:: DIRECTIONS FOR THIS TASK ::
Edit the lines from the one containing "Identify the location of ytick-label: 0.2." through the one containing "coordinates (103, 348).", inclusive, replacing "screenshot" with "screen capture" and leaving everything else unchanged. Return only those lines.

◇ ◇ ◇ ◇ ◇

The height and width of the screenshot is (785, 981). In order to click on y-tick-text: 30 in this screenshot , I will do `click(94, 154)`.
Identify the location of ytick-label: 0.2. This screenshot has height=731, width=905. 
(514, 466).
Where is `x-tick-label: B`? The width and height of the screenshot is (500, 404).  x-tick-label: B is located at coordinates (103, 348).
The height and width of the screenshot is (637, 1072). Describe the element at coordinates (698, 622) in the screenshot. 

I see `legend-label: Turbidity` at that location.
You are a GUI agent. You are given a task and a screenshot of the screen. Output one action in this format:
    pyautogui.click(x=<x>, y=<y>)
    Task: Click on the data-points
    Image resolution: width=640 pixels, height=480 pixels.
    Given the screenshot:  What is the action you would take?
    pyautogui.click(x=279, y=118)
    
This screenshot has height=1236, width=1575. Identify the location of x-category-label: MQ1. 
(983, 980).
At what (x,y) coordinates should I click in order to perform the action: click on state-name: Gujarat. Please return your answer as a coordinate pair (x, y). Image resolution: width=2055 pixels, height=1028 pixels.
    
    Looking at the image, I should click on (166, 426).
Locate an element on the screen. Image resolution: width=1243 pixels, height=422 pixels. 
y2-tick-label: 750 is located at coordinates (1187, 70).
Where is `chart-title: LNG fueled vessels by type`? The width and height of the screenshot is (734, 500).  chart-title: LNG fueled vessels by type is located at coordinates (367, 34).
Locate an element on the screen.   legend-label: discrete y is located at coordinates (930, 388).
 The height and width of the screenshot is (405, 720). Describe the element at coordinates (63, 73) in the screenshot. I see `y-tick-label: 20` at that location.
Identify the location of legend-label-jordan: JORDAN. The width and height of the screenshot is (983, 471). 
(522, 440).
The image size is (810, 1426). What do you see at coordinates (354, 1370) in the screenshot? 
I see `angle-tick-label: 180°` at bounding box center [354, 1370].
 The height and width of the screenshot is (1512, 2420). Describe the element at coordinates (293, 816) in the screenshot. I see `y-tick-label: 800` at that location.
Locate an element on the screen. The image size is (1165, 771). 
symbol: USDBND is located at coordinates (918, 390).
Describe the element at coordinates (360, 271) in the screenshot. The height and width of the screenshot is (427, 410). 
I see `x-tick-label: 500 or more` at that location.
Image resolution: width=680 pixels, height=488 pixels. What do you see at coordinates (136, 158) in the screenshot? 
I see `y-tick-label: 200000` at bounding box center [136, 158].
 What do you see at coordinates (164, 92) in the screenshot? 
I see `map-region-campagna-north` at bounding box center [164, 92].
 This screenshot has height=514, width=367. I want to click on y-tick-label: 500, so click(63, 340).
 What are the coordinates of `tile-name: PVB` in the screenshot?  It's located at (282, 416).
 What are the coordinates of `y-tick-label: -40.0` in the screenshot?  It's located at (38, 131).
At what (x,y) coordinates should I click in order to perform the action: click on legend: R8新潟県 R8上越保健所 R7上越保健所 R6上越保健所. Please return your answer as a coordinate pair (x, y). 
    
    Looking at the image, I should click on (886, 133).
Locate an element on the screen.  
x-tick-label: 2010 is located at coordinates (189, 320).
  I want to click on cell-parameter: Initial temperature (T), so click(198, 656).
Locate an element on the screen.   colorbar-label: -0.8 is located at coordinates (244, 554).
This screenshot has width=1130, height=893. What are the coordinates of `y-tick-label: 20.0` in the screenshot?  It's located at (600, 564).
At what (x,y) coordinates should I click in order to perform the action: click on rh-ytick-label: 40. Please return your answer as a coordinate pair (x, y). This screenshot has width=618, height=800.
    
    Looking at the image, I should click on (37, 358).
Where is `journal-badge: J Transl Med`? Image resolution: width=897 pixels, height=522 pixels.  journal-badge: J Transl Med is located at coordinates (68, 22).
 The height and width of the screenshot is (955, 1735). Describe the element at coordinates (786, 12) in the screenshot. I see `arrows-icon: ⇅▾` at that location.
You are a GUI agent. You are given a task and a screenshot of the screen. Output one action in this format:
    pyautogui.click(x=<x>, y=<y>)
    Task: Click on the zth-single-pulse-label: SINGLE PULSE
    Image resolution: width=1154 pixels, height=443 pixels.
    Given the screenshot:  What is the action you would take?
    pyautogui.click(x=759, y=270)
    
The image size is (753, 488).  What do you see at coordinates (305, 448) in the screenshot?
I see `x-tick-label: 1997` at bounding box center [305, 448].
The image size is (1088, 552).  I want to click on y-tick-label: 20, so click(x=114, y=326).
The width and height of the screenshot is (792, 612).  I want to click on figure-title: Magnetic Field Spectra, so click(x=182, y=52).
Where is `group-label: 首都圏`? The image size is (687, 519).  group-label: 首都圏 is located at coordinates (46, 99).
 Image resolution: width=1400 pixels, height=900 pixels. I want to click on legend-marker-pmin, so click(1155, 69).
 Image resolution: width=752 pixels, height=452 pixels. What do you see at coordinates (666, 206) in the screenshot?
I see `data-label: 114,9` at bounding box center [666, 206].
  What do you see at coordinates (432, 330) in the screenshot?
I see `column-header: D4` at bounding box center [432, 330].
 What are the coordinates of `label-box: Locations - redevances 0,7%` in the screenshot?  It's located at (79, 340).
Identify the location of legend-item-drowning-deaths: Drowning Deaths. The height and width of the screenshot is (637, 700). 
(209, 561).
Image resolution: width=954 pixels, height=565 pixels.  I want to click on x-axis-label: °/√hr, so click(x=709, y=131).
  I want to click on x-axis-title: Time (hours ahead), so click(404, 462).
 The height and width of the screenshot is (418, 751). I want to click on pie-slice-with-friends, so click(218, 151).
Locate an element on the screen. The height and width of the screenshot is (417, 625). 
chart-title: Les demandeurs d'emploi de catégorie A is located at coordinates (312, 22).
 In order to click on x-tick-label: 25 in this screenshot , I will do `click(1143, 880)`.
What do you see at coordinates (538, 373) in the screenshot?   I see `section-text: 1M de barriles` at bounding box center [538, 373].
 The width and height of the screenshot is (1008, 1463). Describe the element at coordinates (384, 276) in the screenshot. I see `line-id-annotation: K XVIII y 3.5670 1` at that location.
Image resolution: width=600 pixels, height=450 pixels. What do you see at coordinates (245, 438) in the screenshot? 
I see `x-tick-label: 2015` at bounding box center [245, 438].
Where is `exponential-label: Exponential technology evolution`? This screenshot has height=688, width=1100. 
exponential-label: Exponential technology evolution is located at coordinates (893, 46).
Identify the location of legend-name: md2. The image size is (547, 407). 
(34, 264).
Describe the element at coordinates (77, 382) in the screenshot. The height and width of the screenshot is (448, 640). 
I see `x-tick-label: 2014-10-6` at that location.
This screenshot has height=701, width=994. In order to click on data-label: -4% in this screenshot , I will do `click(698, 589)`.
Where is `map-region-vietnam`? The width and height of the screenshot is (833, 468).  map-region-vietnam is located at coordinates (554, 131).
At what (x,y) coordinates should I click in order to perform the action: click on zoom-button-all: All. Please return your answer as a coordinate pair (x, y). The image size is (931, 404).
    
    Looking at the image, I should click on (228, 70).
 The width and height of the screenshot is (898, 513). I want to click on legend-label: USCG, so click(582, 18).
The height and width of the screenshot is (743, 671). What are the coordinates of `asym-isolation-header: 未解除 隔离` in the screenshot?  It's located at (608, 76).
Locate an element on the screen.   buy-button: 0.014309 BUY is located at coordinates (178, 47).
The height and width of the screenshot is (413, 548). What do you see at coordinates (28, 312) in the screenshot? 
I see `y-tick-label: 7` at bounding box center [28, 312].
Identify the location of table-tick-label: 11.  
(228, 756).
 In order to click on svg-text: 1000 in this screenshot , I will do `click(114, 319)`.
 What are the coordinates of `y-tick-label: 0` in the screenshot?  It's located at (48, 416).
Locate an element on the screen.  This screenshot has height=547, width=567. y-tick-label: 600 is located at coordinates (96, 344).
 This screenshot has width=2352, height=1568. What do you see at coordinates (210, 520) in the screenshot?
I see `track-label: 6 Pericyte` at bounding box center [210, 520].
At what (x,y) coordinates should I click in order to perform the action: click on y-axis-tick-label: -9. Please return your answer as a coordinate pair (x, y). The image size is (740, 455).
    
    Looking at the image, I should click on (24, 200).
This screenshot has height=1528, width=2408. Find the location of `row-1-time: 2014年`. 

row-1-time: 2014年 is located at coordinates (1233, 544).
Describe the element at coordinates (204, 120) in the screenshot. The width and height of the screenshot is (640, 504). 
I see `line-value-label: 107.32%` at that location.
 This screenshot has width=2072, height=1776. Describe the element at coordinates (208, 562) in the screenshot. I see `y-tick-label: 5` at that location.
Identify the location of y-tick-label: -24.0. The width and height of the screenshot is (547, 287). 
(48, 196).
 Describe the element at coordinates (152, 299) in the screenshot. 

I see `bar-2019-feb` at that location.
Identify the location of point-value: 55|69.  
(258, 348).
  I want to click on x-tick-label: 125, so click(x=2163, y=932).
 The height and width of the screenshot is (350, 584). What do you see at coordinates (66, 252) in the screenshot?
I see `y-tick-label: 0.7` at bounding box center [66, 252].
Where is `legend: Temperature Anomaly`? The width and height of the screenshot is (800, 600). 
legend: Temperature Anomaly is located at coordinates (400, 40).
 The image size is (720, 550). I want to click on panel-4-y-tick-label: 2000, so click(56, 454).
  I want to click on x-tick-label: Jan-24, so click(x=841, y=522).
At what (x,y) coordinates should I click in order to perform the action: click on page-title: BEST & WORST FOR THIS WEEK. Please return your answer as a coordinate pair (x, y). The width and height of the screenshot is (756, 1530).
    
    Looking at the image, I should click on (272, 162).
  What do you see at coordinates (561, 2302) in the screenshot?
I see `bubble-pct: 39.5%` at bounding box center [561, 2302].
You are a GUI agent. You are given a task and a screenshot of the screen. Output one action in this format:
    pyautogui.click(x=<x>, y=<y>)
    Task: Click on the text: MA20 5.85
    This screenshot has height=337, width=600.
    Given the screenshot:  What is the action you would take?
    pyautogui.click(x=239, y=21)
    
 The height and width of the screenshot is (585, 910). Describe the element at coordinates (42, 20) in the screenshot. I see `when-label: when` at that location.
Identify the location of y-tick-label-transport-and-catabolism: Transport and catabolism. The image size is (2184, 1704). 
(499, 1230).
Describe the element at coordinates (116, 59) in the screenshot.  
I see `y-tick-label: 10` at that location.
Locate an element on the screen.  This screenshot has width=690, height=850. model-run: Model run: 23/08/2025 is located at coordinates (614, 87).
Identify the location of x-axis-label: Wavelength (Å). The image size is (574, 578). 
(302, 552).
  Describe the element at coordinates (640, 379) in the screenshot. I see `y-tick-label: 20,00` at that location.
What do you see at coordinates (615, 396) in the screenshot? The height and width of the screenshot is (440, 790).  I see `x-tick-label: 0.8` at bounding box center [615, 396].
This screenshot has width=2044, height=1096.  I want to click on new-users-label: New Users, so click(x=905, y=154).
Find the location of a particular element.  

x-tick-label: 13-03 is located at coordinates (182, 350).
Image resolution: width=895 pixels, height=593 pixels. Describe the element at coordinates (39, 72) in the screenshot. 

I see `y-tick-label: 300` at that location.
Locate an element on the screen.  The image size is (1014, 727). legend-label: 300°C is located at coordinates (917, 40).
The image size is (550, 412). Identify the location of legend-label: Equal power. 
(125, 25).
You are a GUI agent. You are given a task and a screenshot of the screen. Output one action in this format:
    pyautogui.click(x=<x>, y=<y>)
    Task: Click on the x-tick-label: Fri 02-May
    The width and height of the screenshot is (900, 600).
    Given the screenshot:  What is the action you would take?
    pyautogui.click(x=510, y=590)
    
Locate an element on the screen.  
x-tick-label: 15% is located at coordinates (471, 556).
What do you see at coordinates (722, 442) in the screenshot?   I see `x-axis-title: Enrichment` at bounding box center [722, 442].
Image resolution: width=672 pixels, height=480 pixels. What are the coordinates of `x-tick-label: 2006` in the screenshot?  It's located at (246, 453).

◇ ◇ ◇ ◇ ◇

:: RESPONSE FOR THIS EXERCISE ::
Identify the location of ytick-label: 0.2. This screen capture has height=731, width=905. 
(514, 466).
Where is `x-tick-label: B`? The width and height of the screen capture is (500, 404).  x-tick-label: B is located at coordinates (103, 348).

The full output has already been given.